-- TASK OBJECTIVE --
Write out the items word for word, starting with the line that contains "Switch to the Comments tab" and going on through the end of the items. Leave the pictures out.

-- LISTING --
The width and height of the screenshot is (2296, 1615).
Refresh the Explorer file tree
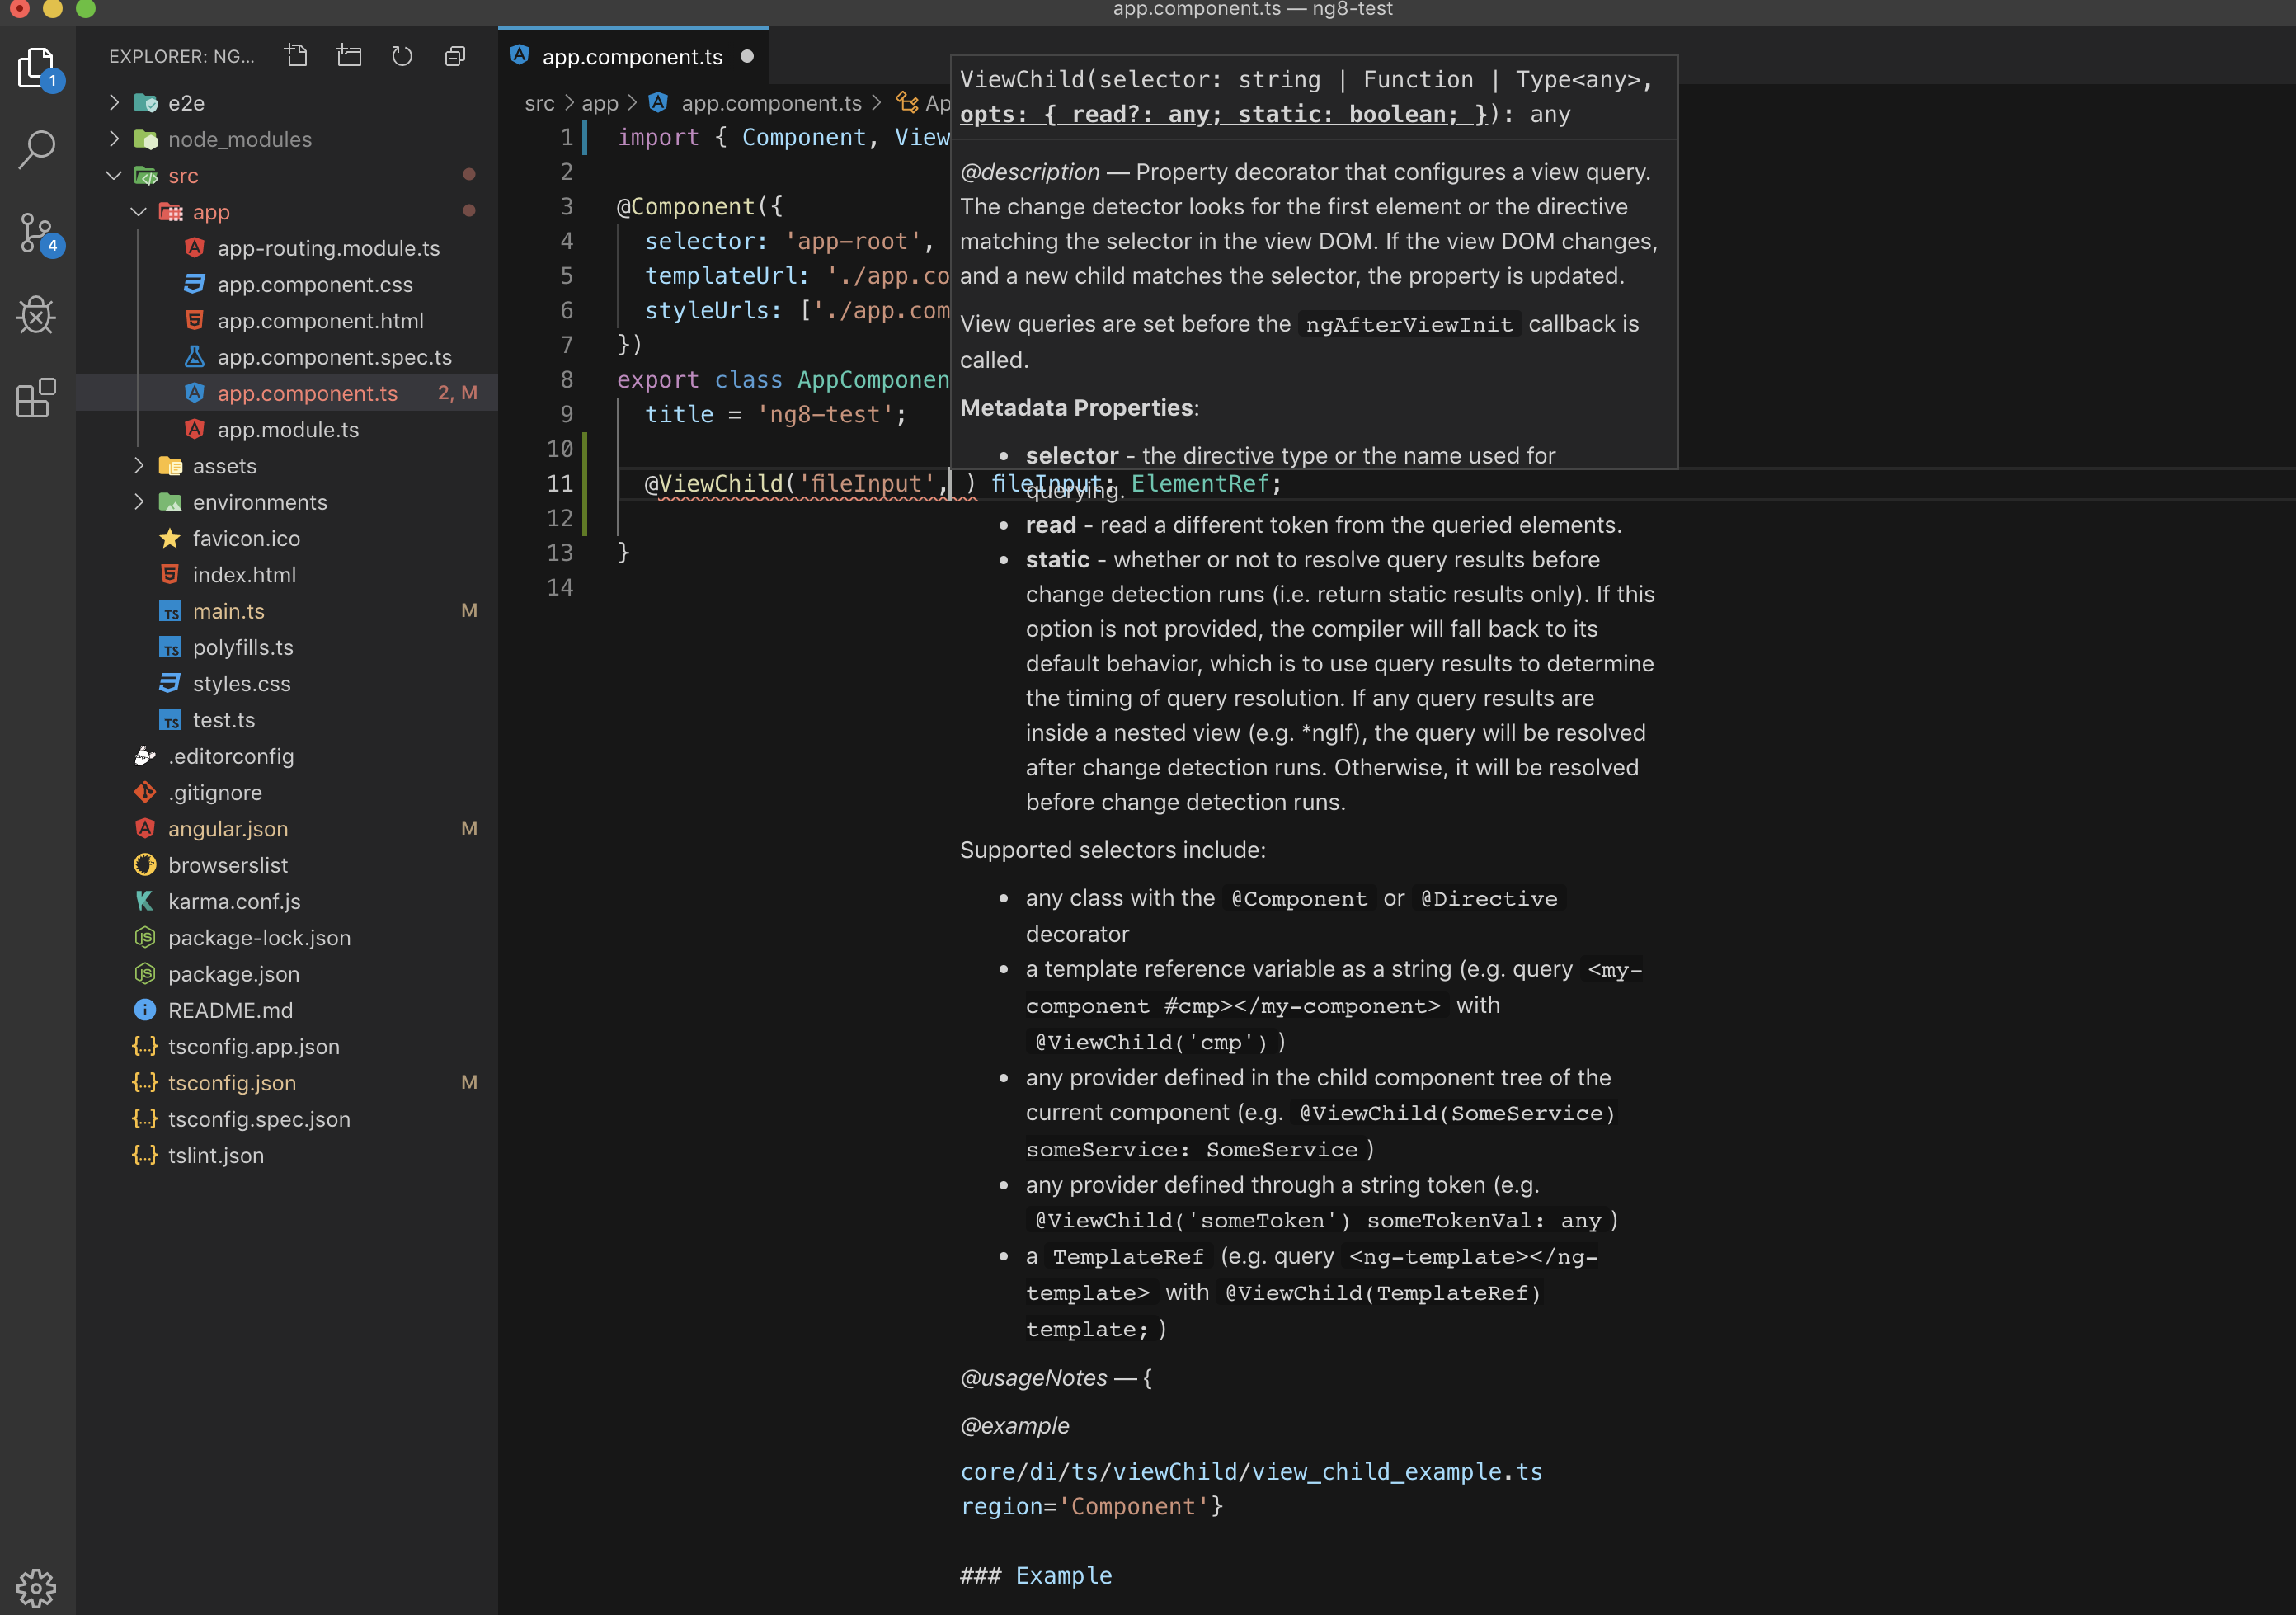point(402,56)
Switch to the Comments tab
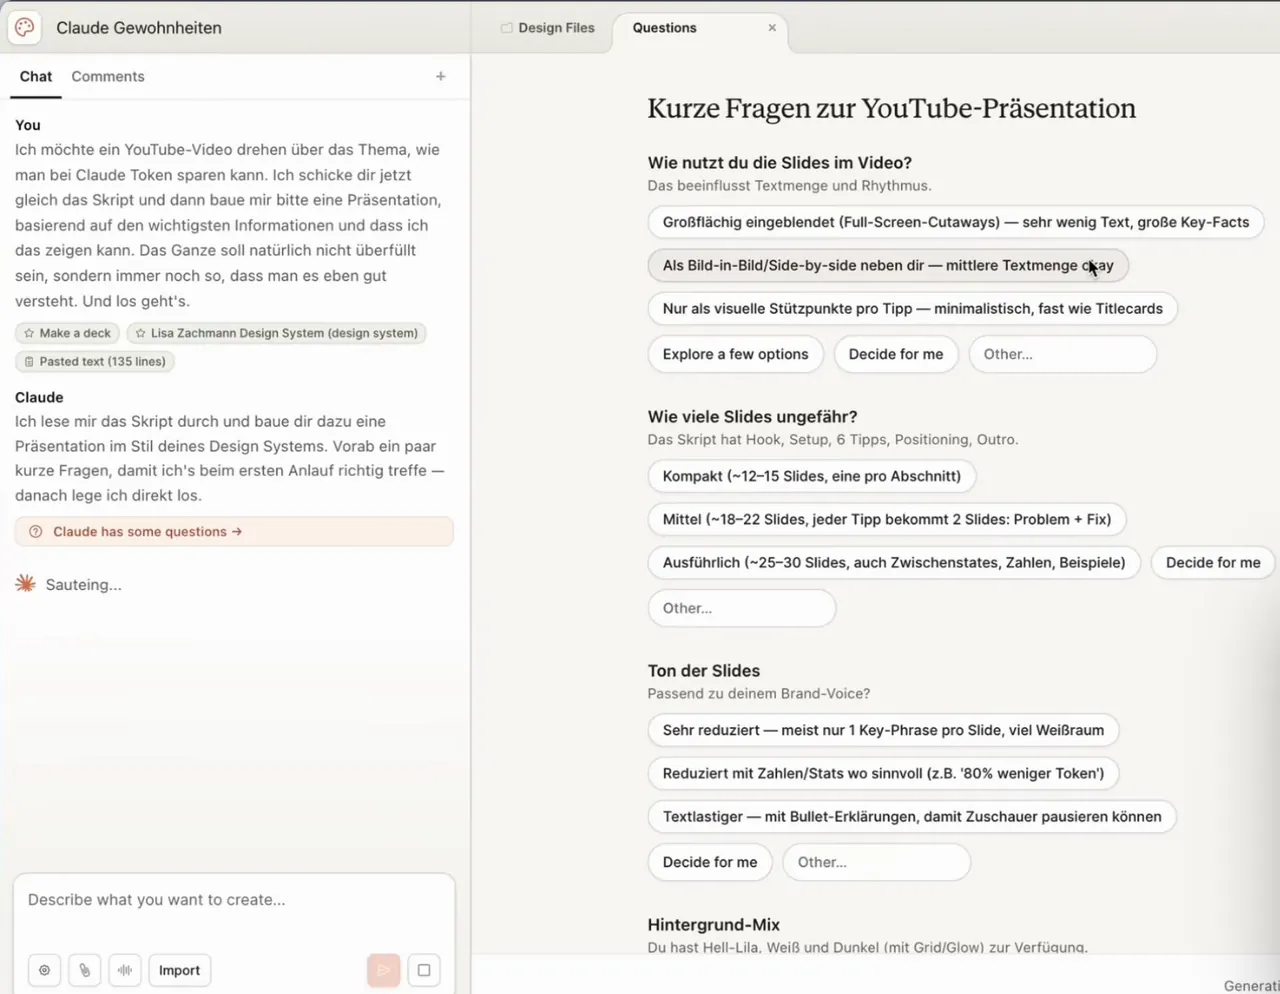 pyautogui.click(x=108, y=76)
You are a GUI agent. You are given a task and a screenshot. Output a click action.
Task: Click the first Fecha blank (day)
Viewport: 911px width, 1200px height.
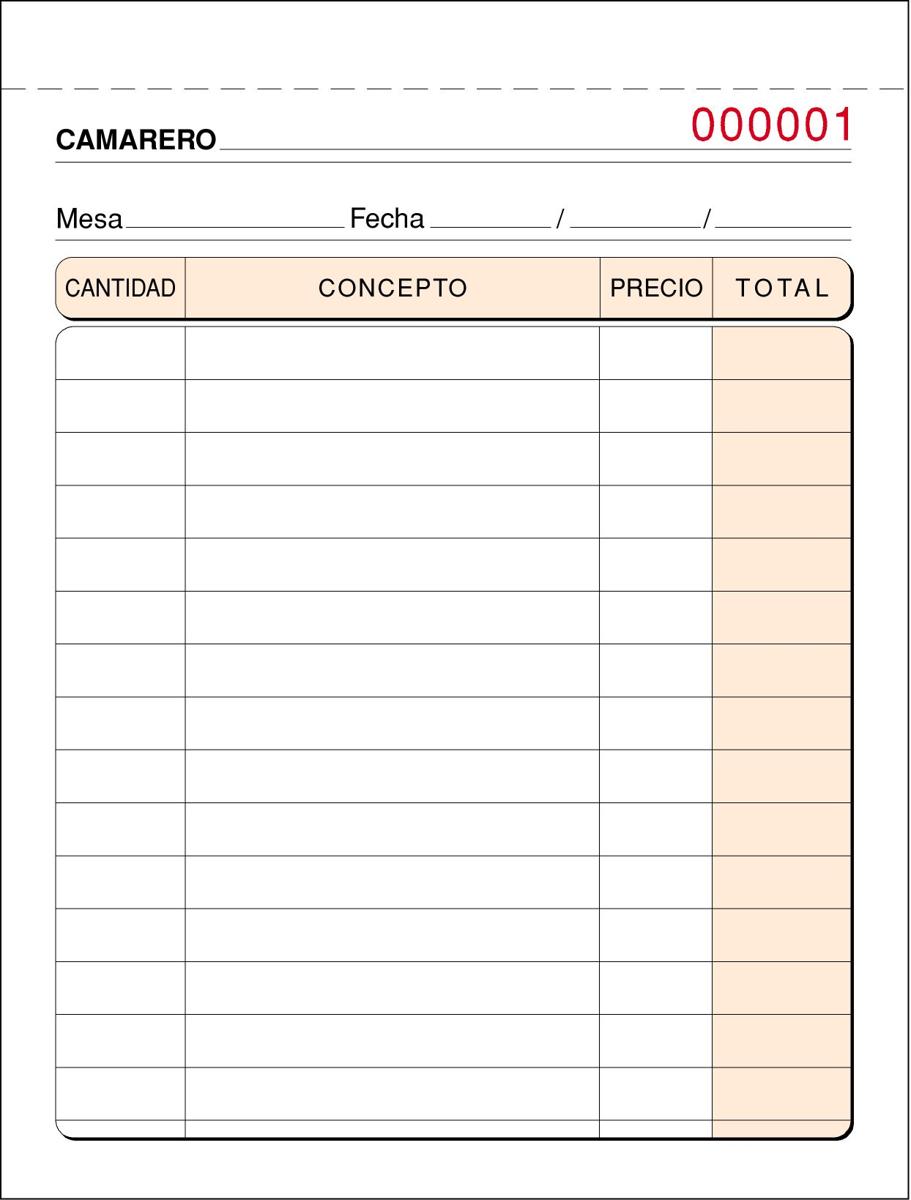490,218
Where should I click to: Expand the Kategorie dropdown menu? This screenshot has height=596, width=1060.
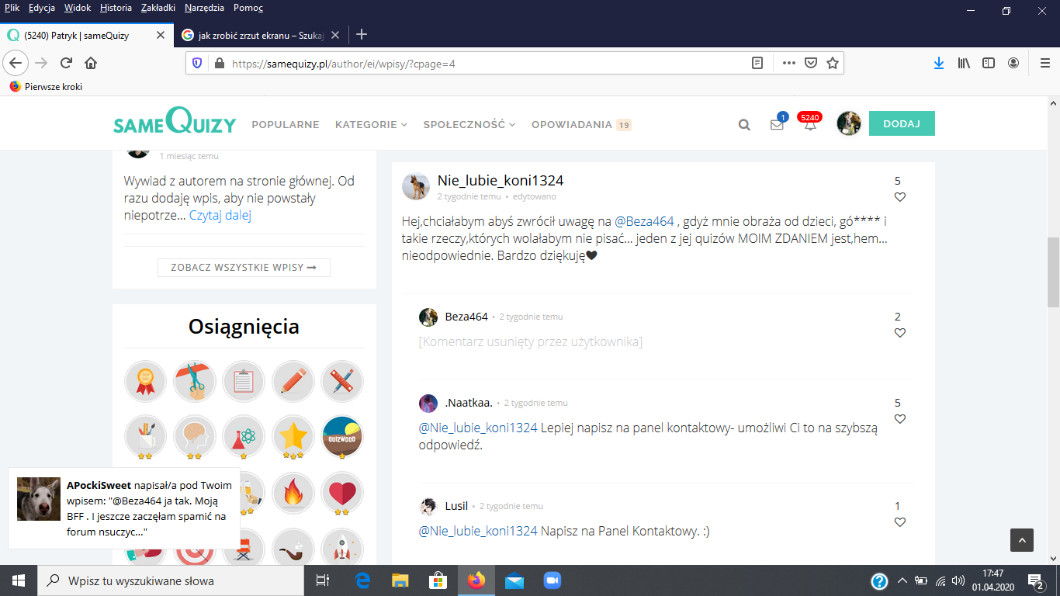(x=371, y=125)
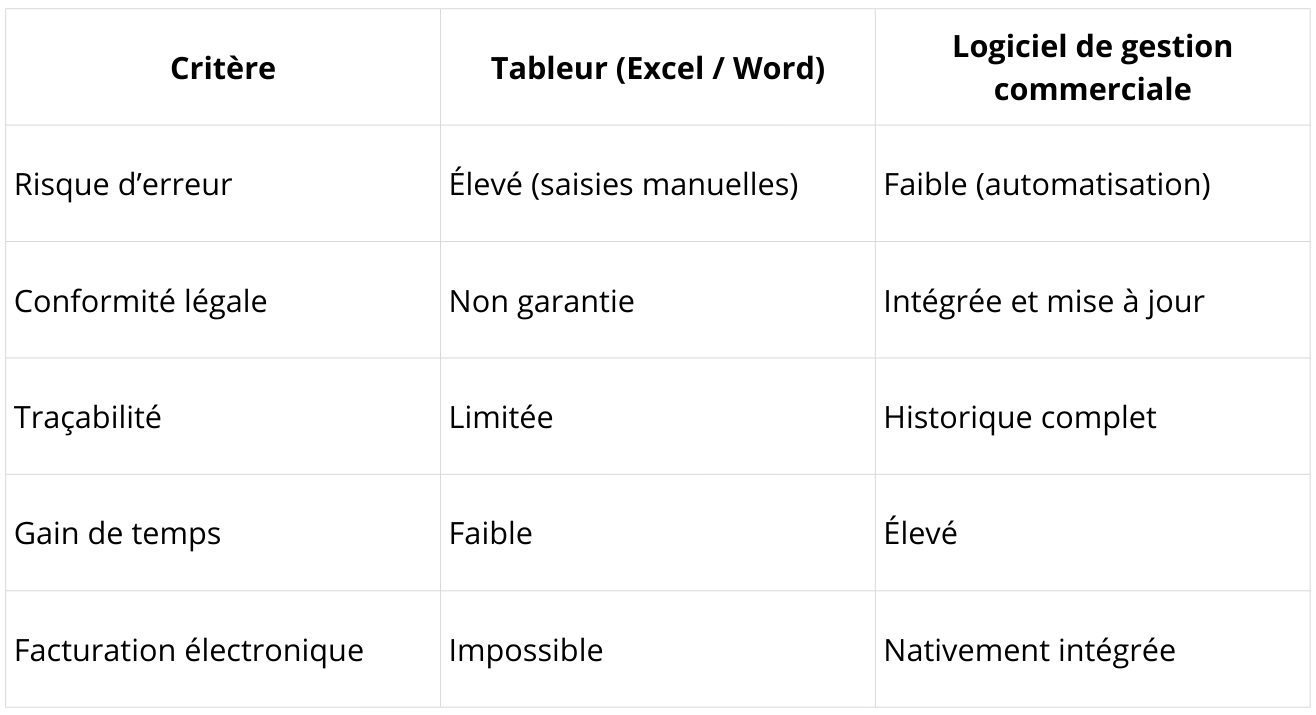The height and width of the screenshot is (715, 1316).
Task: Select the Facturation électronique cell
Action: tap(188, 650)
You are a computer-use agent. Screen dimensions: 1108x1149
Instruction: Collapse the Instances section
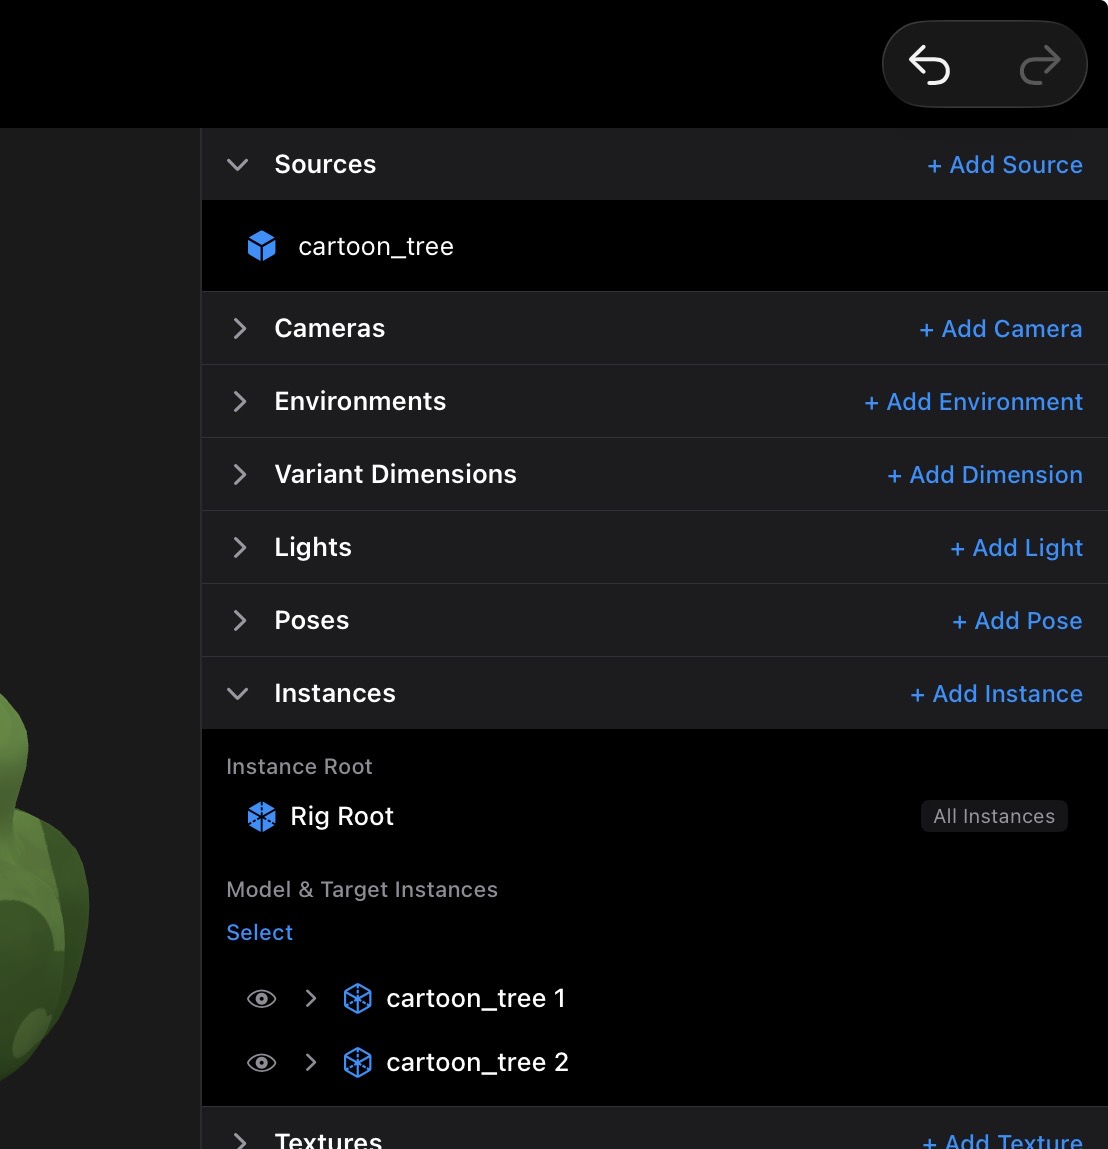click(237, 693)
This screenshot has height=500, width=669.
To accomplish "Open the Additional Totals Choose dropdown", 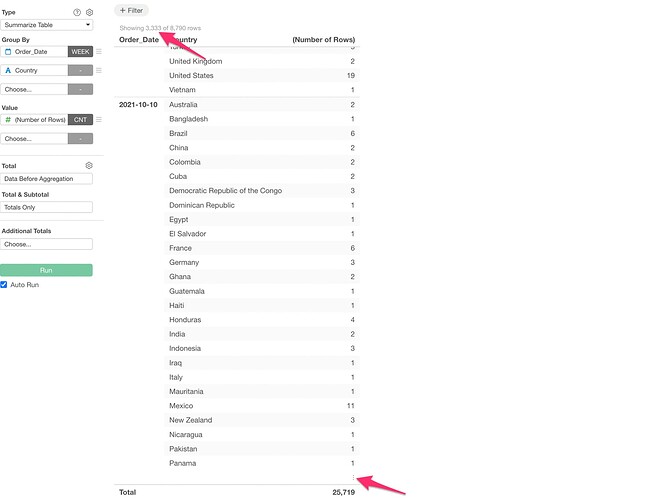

-- FULL RESPONSE --
Switch to the Comments tab
 pyautogui.click(x=108, y=76)
You are a GUI agent. You are given a task and a screenshot. Output a click action.
Task: Click the first Fecha blank (day)
Viewport: 911px width, 1200px height.
490,218
Where should I click to: Expand the Kategorie dropdown menu? This screenshot has height=596, width=1060.
(x=371, y=125)
The height and width of the screenshot is (715, 1316).
Task: Select the Facturation électronique cell
Action: tap(188, 650)
You are a computer-use agent. Screen dimensions: 1108x1149
Instruction: Collapse the Instances section
click(237, 693)
This screenshot has height=500, width=669.
To accomplish "Open the Additional Totals Choose dropdown", 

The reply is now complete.